Thank you for reading What Manner of Man! The first dispatch from Father Ardelian will be delivered to your inbox tomorrow, May 03 — after which there will be a new installment every Friday until [checks calendar] uh, January 03, 2025! (Who wrote this and why is it so long!?) In the meantime, please enjoy the preface!
I should mention that a ✨ New and Improved ✨ preface is also available on Patreon. I am serializing, exclusively for patrons, chapters of the shiny and alluring version of the novel which has been edited and expanded for the purpose of publication. That version includes several exciting, brand new scenes and chapters. (For the record, there are no exciting, brand new scenes in the preface.)
What Manner of Man contains the correspondence, journal entries, and other selected papers of Victor E. Ardelian, of unknown parish1, who was an ordained priest of the Catholic Church. The events described in the correspondence took place, by my estimate, between the months of February to June or July of the year 1950.
I have undertaken the task of presenting this material on behalf of a close personal friend who, for reasons of his own, wishes to remain anonymous. It recently came into his possession by way of inheritance, as a direct descendant of Vera Ardelian, to whom the majority of the letters were originally addressed.
Despite their being addressed to her, Vera Ardelian never read any of what follows.
It wasn’t until some years after Vera’s death that a collection of letters addressed to her was found and, eventually, delivered — along with all the papers from which this material has been selected — to her eldest daughter. This daughter, the aunt of my friend, confided their contents to him. No matter how often he asked, however, she would never consent to their publication. She was not a notably open-minded person, I gather, and there can be little doubt that her refusal was due primarily to the extremely personal and, at times, shocking nature of some of the journal entries — and possibly to the considerable scandal they might even now cause in some quarters. It was only in response to my friend’s earnest pleas that she refrained from destroying these papers outright. It has been his fixed desire for many years that they should be put into connected form and presented to the world. Now, with his aunt’s recent passing, this has at last become possible.
The piecing together of these materials into a coherent, unified narrative has been a labour of over a year and given the two of us more than a few sleepless nights. Many passages were undated and many more were partly or entirely destroyed by water or fire. The order in which they have been presented is in a few instances hardly more than an educated guess.
When you’ve read it, though, I’m confident you’ll agree with me that this was very much worth the effort. The result is a thrilling account of Father Ardelian’s remarkable experiences on the island of Swallow’s Rest — the exact location of which, at the time of writing, no one has yet been able to ascertain2 — and, in particular, of his intimate association with a man named Alistair Vane.

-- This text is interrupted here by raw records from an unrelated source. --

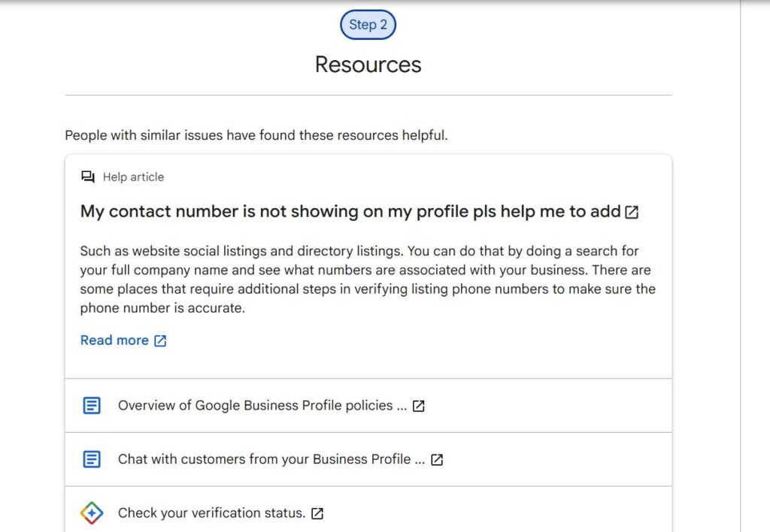Click external link icon after Overview of policies
Screen dimensions: 770x532
(x=419, y=406)
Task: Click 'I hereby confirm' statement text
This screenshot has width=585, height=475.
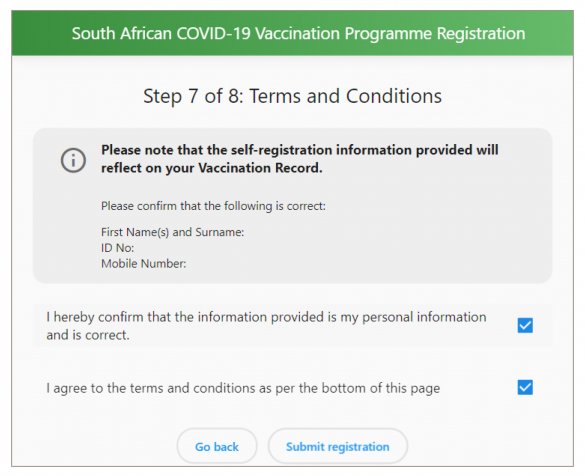Action: [x=266, y=326]
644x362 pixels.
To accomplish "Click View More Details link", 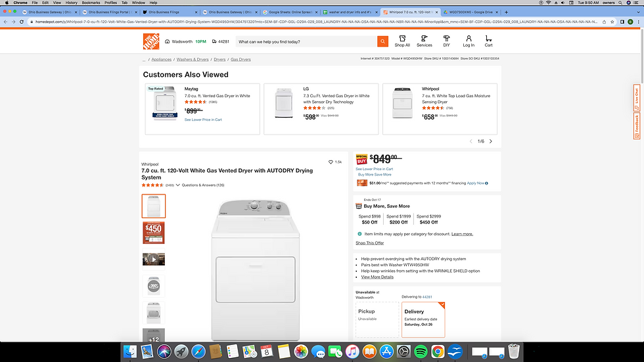I will tap(377, 277).
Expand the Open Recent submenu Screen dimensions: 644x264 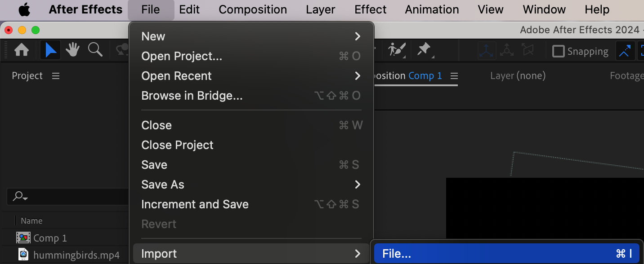358,76
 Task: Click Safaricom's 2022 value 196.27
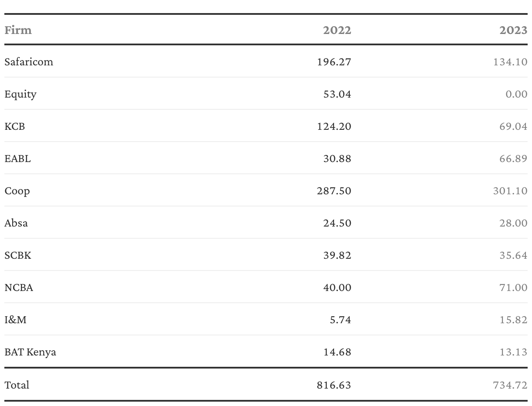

The delicate question of the discretion and good taste of including the full, uncensored version of this text is a matter to which my friend and I have devoted serious consideration. Due to the highly personal nature of the journals, along with some potential offense to the Catholic Church, it was not an easy decision to present these records in their entirety. Ultimately, however, intellectual honesty won out. In light of their undoubted historical significance, it is my friend’s wish that these documents be published in as complete a form as could be managed. My job is not that of censor and neither I nor my friend feels it’s our place to sanitize or suppress any details.
That isn’t to say this story is completely intact, though. In some cases text was deliberately effaced by the author and little of this has proved recoverable. Sometimes whole pages had to be painstakingly reconstructed from fragments. So I must beg the reader’s patience and forgiveness for their weary transcriber if there are occasional omissions or gaps in the text.

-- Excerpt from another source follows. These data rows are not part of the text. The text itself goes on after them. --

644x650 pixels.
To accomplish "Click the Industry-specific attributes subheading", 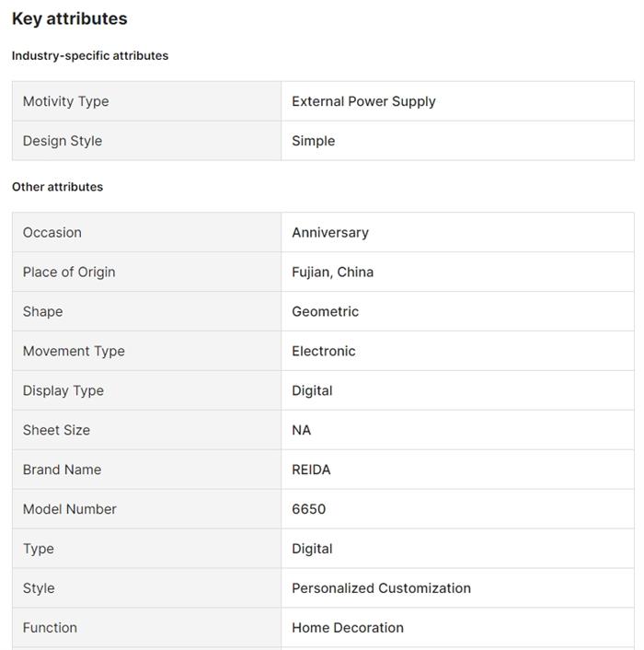I will pos(90,56).

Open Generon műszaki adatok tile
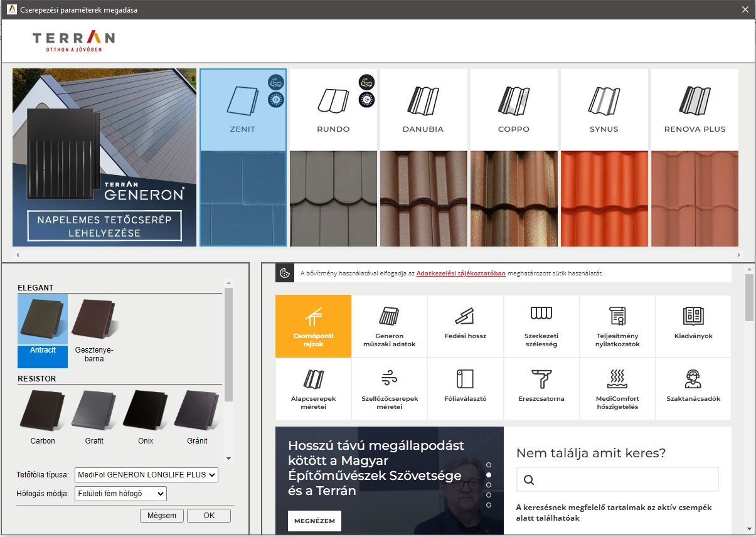click(x=389, y=326)
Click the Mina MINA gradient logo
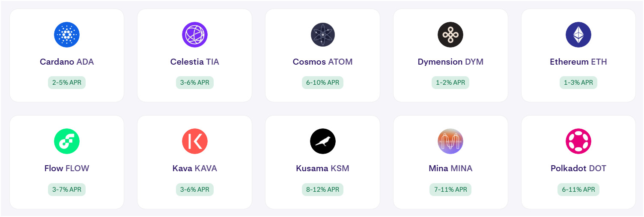This screenshot has width=644, height=217. coord(450,141)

I wish to add that despite the shocking and, in some cases, scarcely credible nature of the events described in these papers, it is my belief that it is all — or, at least, very nearly all — true.
What Manner of Man will be presented in weekly installments, as best fits the timeline of events. Readers should be advised of the sexually explicit nature of some chapters.
Your humble servant,
St John Starling
Thank you for reading! 💜
By the way — were you wondering what the “E” in Victor E. Ardelian stands for? So was I! (When I first revisited this for editing.) If I ever had a middle name in mind, I neglected to write it down. Since all of my patrons necessarily have exquisite taste, I gave them the task of christening him, and I am pleased to report that the “E” officially stands for “Everett”.

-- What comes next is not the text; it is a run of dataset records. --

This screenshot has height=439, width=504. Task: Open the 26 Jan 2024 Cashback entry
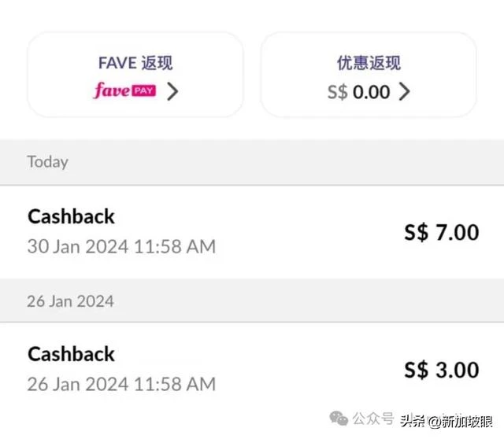pyautogui.click(x=252, y=369)
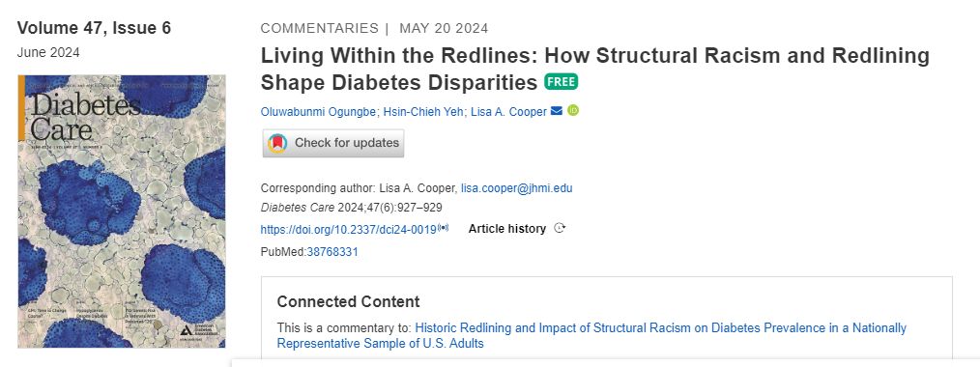The height and width of the screenshot is (367, 980).
Task: Open author Hsin-Chieh Yeh's link
Action: point(423,112)
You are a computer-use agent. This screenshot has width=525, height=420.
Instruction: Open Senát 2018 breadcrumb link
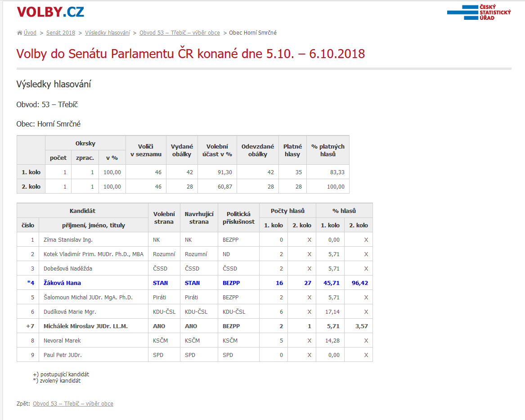(61, 33)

Reminder that every week, on Patreon, I’m sharing a chapter from the shiny, new, slightly sexier version of What Manner of Man which has been expanded, improved, and polished generally for the purpose of publication. That version includes entire chapters of original material.
Curiously enough, the original parish served by Father Ardelian was unable to be precisely determined despite consulting a variety of church records. Something somewhere seems to have been mislaid.
Not altogether surprising, perhaps, as Father Ardelian himself notes the fact that it is not recorded on most maps. At present the nearest I’ve been able to get is that it may be somewhere off the coast of Scotland, Wales, or Cornwall. I suspect that several words and phrases in the text by which its location might have been identified have been deliberately effaced.